Estratto ->
_ _ _ _ _ _ _

Per Fidel è un’Arca di Noè e poi c’è la carta Calenda
Vista da Mediaset Confalonieri sa che il patto Silvio & Matteo, per ora inevitabile, è l’unione di due debolezze: e se il ministro fa il Macron?
Fedele Confalonieri è il pensiero raziocinante di Silvio Berlusconi. Non sempre è prevalso, ma è sempre influente. In quel di Mediaset s’assiste con indifferenza all’ultimo patto fra l’ex Cavaliere e Matteo Renzi, una riedizione del Nazareno per unire le rispettive debolezze. È scomparso l’entusiasmo di tre anni fa, la prima volta. Il presidente di Mediaset non rinnega la passione per il renzismo, un tempo così travolgente da posizionare l’azienda per il Sì al referendum costituzionale ignorando le esigenze di Forza Italia: “Mi piace ancora”. Ma il tempo, per l’appunto, ha consunto la figura vincente di Renzi. Il fiorentino ha assaporato la sconfitta e patito una scissione; l’amico Berlusconi è il segmento di un affastellato centrodestra con la spinta lepenista di Salvini.
A l l’orizzonte, per Confalonieri, c’è soltanto un modello di alleanze che definisce “Arca di Noè”, una scialuppa di salvataggio condotta da Matteo e Silvio, con poche ambizioni e variopinte identità, per scampare al pericolo dei Cinque Stelle e dei leghisti al Nord. “A bordo ci sarà pure l’animalista Michela Vittoria Brambilla”. Dov’è il punto di approdo (o di collisione) è un dubbio enorme.
CONFALONIERI ha una coppia di impegni quotidiani che a volte non s’intersecano con l’agenda: proteggere Mediaset e suonare il pianoforte. Spesso chiacchiera di politica al telefono, ma in pubblico non si scompone e non si espone mai.
Allora per sviluppare le riflessioni di Fidel, va ripresa la battuta che ha pronunciato mercoledì all’assemblea di Confindustria dopo l’intervento del ministro Carlo Calenda: “Complimenti, abbiamo il nostro Macron”, un epitaffio per Renzi, che con l’ossessione del nuovismo confida di reincarnarsi nel presidente francese da mane a sera.
Anziché spendere una parola d’affetto per Silvio e Matteo nel momento del ritrovo, il cauto Fidel ha incoronato il ministro più detestato dai renziani, ma forse più aderente a un profilo centrista. Quasi a sottolineare la sintonia tra la platea degli industriali e Calenda, un pezzo d’Italia che ha investito parecchio su Renzi e adesso l’ha cancellato.
Il capo del Biscione, però, è convinto che la rapida scalata al potere di Macron non sia replicabile in Italia per diverse ragioni: il tempo da qui al voto, lo spazio (e il denaro) per un partito, l’avanzata dei Cinque Stelle, la legge elettorale proporzionale, la differenza fra il sistema italiano e francese.

_ _ _ _ _ _ _

Dati forniti ->
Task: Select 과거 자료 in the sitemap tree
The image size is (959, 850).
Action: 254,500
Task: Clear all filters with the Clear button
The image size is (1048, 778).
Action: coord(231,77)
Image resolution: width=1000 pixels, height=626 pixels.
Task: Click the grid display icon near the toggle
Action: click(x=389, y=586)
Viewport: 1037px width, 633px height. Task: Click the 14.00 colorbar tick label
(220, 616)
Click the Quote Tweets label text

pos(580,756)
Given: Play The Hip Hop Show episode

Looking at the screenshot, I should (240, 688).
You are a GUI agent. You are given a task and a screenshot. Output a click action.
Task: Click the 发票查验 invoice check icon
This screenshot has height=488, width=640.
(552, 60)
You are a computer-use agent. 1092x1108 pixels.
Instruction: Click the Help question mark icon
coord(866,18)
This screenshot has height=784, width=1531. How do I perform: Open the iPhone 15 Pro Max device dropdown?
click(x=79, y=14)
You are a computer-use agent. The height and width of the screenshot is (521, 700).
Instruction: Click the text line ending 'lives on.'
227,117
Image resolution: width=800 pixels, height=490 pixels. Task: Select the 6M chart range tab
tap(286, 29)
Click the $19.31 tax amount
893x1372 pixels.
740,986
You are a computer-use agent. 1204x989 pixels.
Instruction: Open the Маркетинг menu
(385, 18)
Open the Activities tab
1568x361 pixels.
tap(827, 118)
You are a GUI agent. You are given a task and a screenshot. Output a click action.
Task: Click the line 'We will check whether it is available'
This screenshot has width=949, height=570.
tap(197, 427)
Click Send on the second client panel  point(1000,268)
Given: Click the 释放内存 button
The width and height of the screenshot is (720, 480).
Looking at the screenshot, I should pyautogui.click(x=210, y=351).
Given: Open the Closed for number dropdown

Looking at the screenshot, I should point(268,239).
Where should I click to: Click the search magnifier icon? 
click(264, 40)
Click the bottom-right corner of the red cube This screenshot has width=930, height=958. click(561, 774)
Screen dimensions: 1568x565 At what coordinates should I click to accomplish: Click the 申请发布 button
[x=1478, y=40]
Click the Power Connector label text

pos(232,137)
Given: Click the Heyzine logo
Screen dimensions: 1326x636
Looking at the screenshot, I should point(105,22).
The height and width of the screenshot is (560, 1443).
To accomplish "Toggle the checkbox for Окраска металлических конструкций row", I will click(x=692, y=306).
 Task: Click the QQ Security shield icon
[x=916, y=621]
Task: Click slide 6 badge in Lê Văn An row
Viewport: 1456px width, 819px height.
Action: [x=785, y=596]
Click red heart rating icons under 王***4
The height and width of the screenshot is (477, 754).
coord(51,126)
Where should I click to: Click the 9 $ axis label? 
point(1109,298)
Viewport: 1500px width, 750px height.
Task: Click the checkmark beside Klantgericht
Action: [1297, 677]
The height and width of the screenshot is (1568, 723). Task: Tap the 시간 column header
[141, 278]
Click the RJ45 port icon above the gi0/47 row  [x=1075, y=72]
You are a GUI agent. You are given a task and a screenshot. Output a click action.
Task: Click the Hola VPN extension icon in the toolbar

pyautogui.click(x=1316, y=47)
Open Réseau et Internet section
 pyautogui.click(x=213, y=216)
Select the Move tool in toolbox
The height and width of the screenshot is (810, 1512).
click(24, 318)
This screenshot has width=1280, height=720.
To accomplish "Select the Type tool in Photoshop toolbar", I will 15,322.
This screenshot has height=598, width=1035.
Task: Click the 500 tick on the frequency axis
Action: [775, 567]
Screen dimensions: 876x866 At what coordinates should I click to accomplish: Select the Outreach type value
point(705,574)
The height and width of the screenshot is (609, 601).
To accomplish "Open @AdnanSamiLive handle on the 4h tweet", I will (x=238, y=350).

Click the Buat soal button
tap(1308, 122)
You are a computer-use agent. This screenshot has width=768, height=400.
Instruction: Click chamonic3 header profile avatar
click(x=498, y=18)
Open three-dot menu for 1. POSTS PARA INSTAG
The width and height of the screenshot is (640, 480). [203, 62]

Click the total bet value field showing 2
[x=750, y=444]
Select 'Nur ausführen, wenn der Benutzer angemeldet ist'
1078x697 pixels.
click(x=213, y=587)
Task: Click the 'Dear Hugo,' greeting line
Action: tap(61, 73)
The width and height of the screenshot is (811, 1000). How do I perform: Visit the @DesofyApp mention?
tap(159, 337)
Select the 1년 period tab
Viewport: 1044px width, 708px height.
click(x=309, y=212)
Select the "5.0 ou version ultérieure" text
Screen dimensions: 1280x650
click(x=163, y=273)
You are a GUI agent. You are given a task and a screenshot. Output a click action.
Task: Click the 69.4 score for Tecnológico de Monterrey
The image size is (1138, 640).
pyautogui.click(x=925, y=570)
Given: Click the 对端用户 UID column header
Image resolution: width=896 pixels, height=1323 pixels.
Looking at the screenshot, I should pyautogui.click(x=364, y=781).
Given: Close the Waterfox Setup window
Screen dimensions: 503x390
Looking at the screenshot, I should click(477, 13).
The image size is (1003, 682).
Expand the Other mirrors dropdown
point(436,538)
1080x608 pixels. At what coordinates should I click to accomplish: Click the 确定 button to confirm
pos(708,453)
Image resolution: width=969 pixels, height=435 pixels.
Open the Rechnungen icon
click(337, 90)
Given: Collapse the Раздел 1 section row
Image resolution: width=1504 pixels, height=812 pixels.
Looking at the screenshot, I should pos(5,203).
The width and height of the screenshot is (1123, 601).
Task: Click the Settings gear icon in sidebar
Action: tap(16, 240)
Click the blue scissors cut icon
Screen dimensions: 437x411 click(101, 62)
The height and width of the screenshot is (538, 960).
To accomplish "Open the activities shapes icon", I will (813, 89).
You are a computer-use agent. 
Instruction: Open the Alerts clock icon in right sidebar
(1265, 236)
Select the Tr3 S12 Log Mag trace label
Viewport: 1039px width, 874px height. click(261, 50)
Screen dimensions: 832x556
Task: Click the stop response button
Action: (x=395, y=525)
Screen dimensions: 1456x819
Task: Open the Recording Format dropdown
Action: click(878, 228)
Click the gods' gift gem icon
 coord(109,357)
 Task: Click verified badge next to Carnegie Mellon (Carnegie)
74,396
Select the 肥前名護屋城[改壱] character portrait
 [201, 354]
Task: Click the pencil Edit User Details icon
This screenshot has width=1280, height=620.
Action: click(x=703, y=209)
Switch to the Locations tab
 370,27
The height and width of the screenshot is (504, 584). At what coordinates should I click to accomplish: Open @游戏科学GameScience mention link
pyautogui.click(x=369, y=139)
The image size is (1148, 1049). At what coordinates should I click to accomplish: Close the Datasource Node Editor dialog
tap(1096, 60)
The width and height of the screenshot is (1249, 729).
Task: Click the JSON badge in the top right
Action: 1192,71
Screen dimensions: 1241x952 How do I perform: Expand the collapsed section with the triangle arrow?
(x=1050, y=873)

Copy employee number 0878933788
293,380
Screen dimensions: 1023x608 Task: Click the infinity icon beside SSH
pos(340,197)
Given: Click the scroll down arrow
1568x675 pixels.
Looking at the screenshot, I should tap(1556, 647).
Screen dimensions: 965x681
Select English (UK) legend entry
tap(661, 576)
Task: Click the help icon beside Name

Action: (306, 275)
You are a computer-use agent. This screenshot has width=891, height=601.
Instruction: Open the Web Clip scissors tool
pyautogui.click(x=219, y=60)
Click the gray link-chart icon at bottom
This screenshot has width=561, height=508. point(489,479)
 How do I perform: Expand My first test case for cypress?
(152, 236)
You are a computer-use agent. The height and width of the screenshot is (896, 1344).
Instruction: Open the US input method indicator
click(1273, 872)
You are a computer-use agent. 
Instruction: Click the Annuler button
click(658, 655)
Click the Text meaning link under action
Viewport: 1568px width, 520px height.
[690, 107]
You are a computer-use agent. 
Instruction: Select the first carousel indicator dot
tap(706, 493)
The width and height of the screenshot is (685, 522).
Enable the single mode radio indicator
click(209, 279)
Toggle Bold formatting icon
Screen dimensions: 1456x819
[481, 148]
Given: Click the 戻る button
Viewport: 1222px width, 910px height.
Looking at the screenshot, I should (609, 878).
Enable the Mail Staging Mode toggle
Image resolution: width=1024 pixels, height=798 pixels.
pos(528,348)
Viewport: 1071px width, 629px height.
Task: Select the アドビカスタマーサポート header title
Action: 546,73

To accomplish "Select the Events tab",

_ _ _ _ _ _ _

Per favore, elenca le ragioni per cui, secondo l'estratto riportato sopra, Confalonieri ritiene che la rapida scalata al potere di Macron non sia replicabile in Italia.

- il tempo da qui al voto
- lo spazio (e il denaro) per un partito
- l'avanzata dei Cinque Stelle
- la legge elettorale proporzionale
- la differenza fra il sistema italiano e francese